March 24: How Political Are Streets?

How Political Are Streets?

Judith Garber
University of Alberta

Abstract

There is a common assumption about space and politics in the city. It is that the street has a uniquely valuable relationship to democracy and that the right to occupy and use the street is, in many ways, tantamount to the right to act politically. This relationship has always been taken for granted in communitarian and radical political frameworks; now the street has turned up as an object of desire from postmodern, queer, and other critical perspectives. My talk looks at how the street serves as a touchstone for a wide range of political hopes and expectations.

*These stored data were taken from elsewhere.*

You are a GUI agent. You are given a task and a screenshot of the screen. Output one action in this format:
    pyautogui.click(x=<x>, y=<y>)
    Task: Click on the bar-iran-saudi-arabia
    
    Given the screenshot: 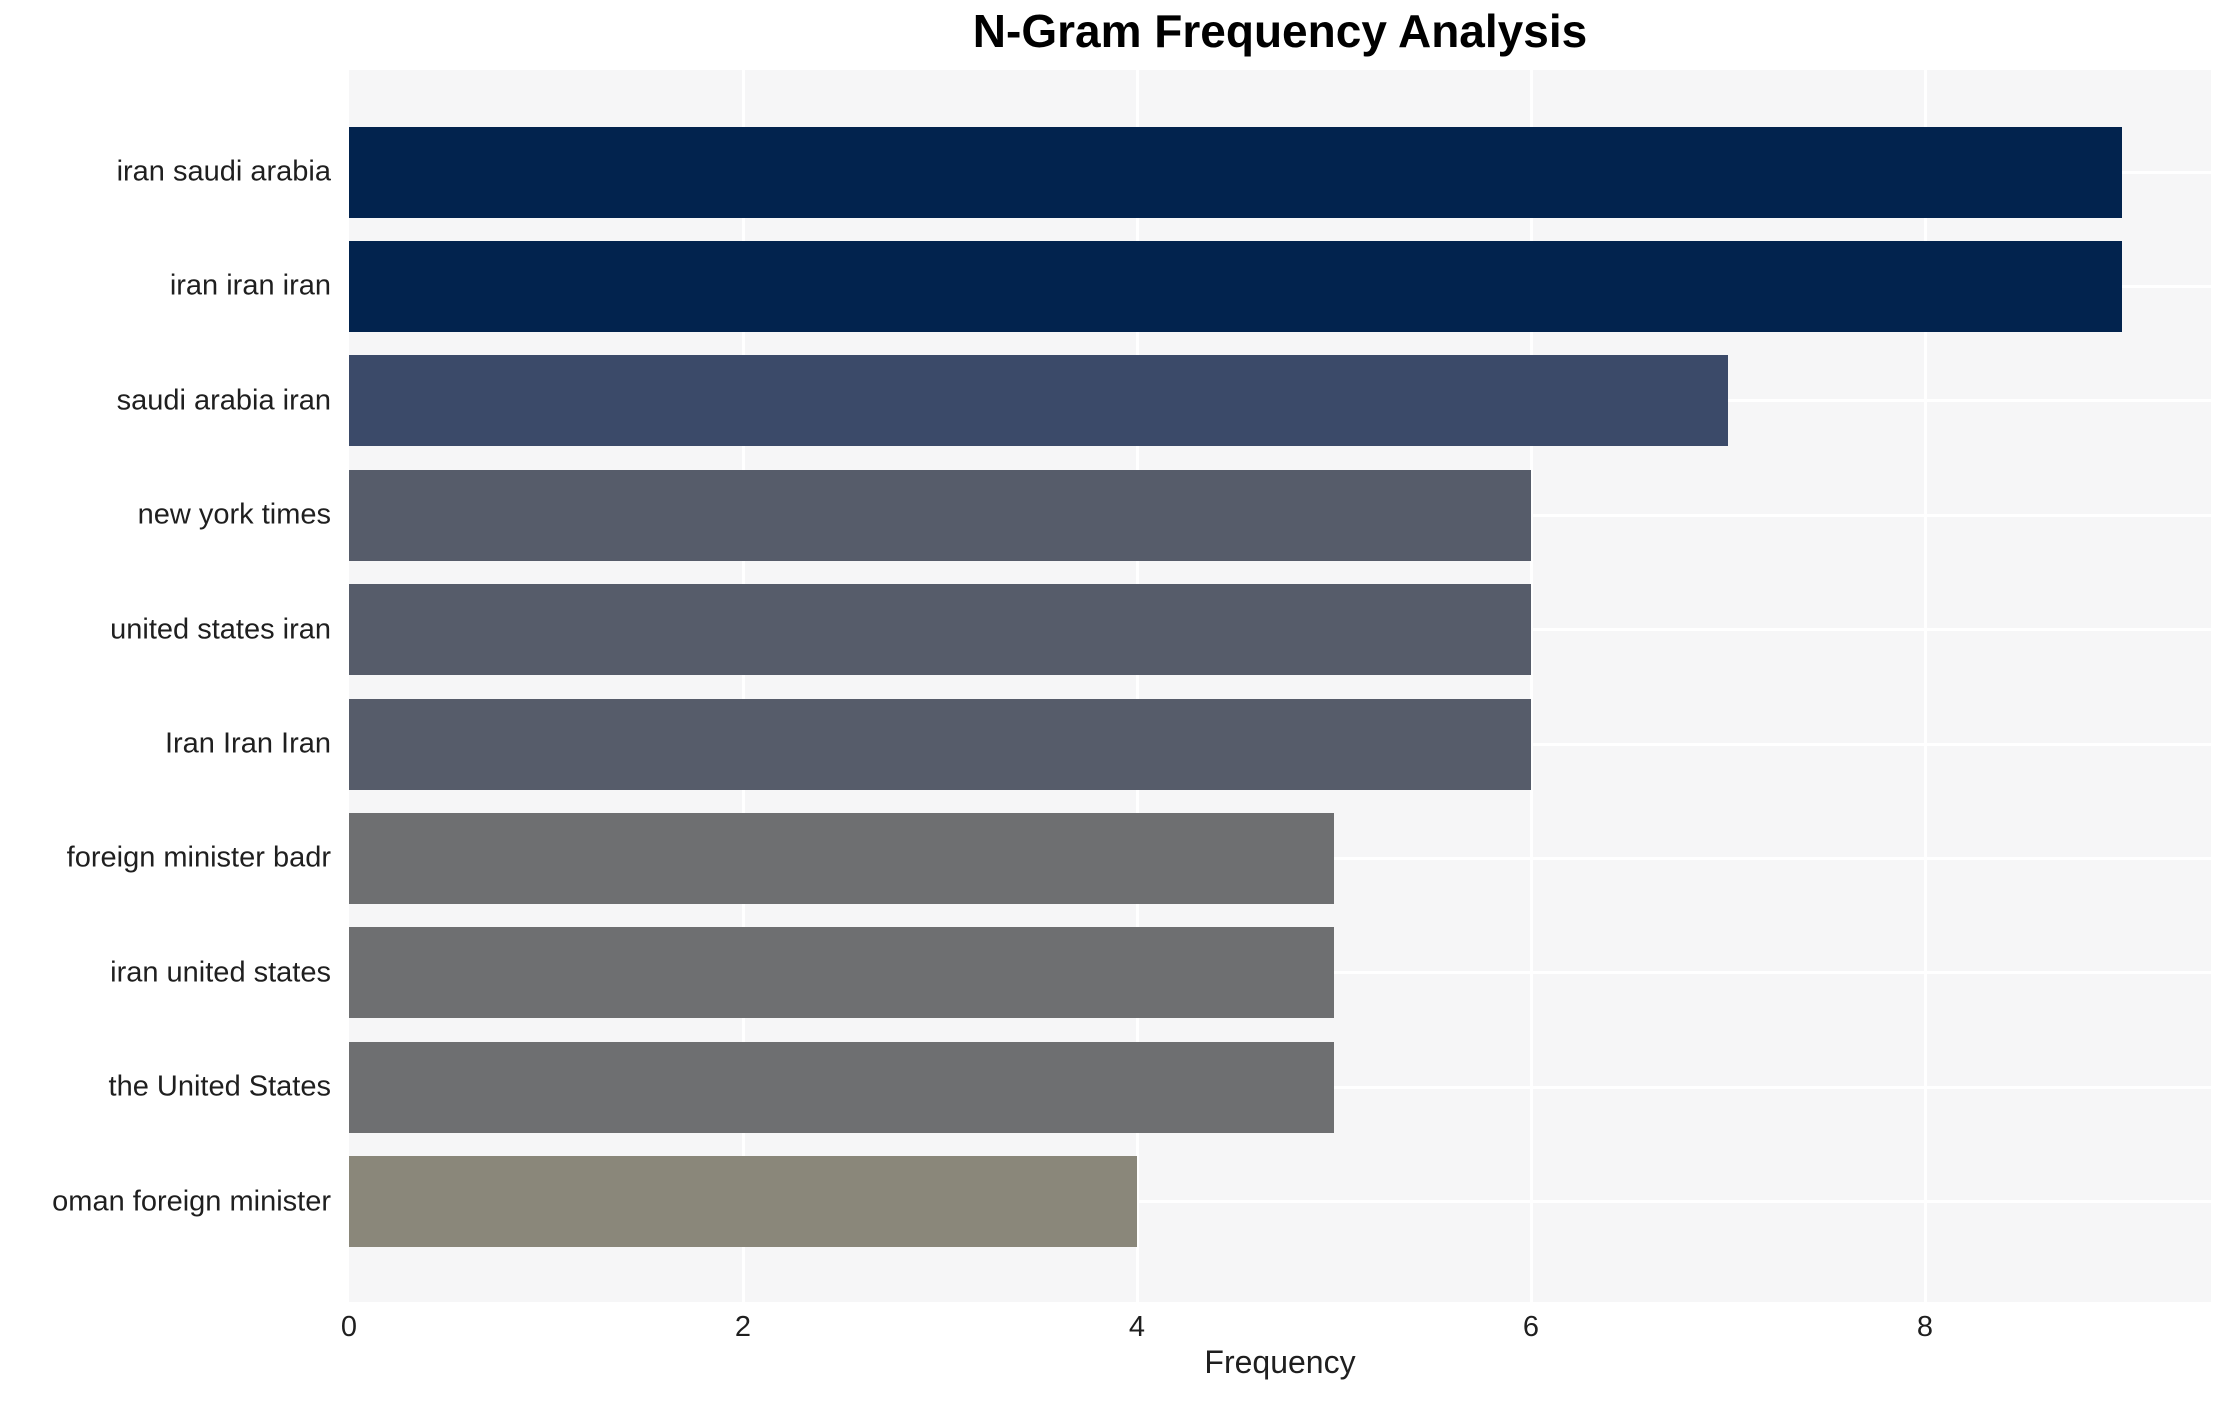 What is the action you would take?
    pyautogui.click(x=1236, y=172)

I focus on the political characteristics that are attributed to the street, asking what the contribution of the street is to the public life of cities and whether streets are really as political as people assume. I argue that because of the unclear boundary between public and private space in the early twenty-first century city, democratic politics in the urban public sphere can be wedded to the street and at the same time distanced from it.

 

Judith Garber is Associate Professor of Political Science at the University of Alberta, where she teaches, writes, and does public speaking about cities, law, and U.S. politics. She has also been Executive Director of the Centre for Constitutional Studies at the University of Alberta. In particular, Dr. Garber is interested in public space in cities in Canada and the U.S. – its political qualities, how it is defined, and how it is shaped by gender and sex. She is currently writing, too, on the constitutional influences on the use and regulation of private property and on the ways in which US cities have been implicated in the “war on terrorism.” She has co-edited the book, Gender and Urban Politics, and has published articles and chapters on a variety of topics in scholarly journals and edited books. Dr. Garber has been involved for many years with non-profit housing organizations in Edmonton.